DOCUMENT EXTRACT:

----

Respondents to the Puppet report were asked to self-identify where they are in their devops evolution, with a record high 18 per cent identifying as highly evolved and four per cent just starting out in 2021.

That leaves the vast majority of 78 per cent in the middle of their journey. Highly evolved devops practices typically lead to on-demand deployments, with key metrics like lead time for changes and mean time to resolution (MTTR) being measured in minutes not hours.

“Every year we see a large part of respondents are not moving beyond the middle of the evolutionary journey. Middle organisations have optimised for the team but not [for] the team of teams,” said Nigel Kersten, field CTO at Puppet, during a press conference. “The highest level organisations have made devops invisible, and it just becomes the way they do work and deliver software.”

What is holding organisations back in their devops journey?

The report notes that breaking workloads down into microservices and using cloud services and automation tools do not automatically equate to a highly evolved devops practice.

Other key needs include cultural factors like a clear and joined-up approach, setting effective goals and establishing consistent measurement all key factors; these factors often hold back that large middle class from true enterprise-scale devops practices.

“Despite all their devops talk and funded initiatives, these companies have failed to address or understand the cultural, organisational, and process changes required to adopt a new way of working with technology,” the report authors noted.

----

DATA EXCERPTS:

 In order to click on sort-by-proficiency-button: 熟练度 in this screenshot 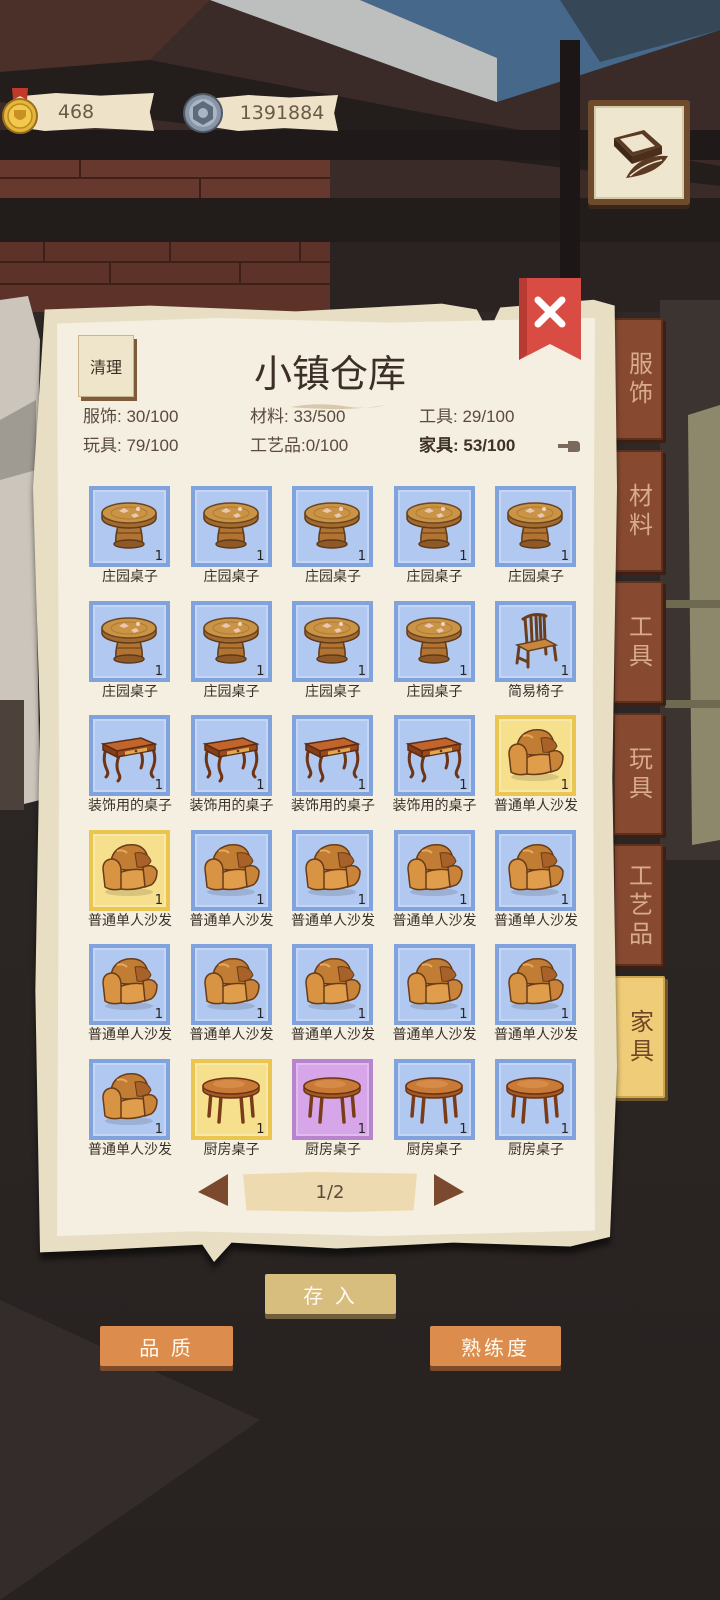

----

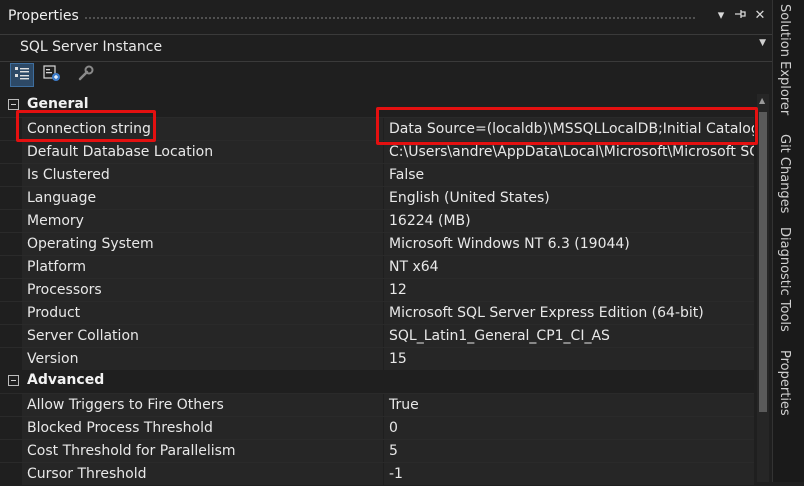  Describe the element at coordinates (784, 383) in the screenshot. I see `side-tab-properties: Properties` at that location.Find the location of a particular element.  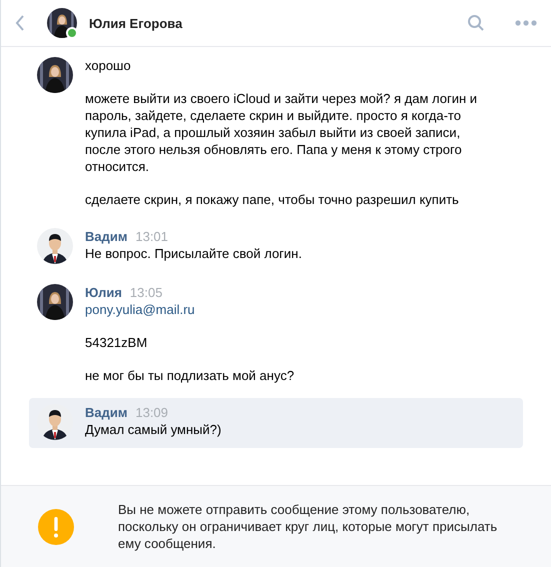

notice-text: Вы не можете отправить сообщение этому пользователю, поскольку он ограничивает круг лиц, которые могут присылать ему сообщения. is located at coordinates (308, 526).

----

EXERCISE BRIEF:
Repeat the part of the devops report excerpt from "The report notes" to "report authors noted.". The material is separate from the devops report excerpt.

TASK OUTPUT:
The report notes that breaking workloads down into microservices and using cloud services and automation tools do not automatically equate to a highly evolved devops practice.

Other key needs include cultural factors like a clear and joined-up approach, setting effective goals and establishing consistent measurement all key factors; these factors often hold back that large middle class from true enterprise-scale devops practices.

“Despite all their devops talk and funded initiatives, these companies have failed to address or understand the cultural, organisational, and process changes required to adopt a new way of working with technology,” the report authors noted.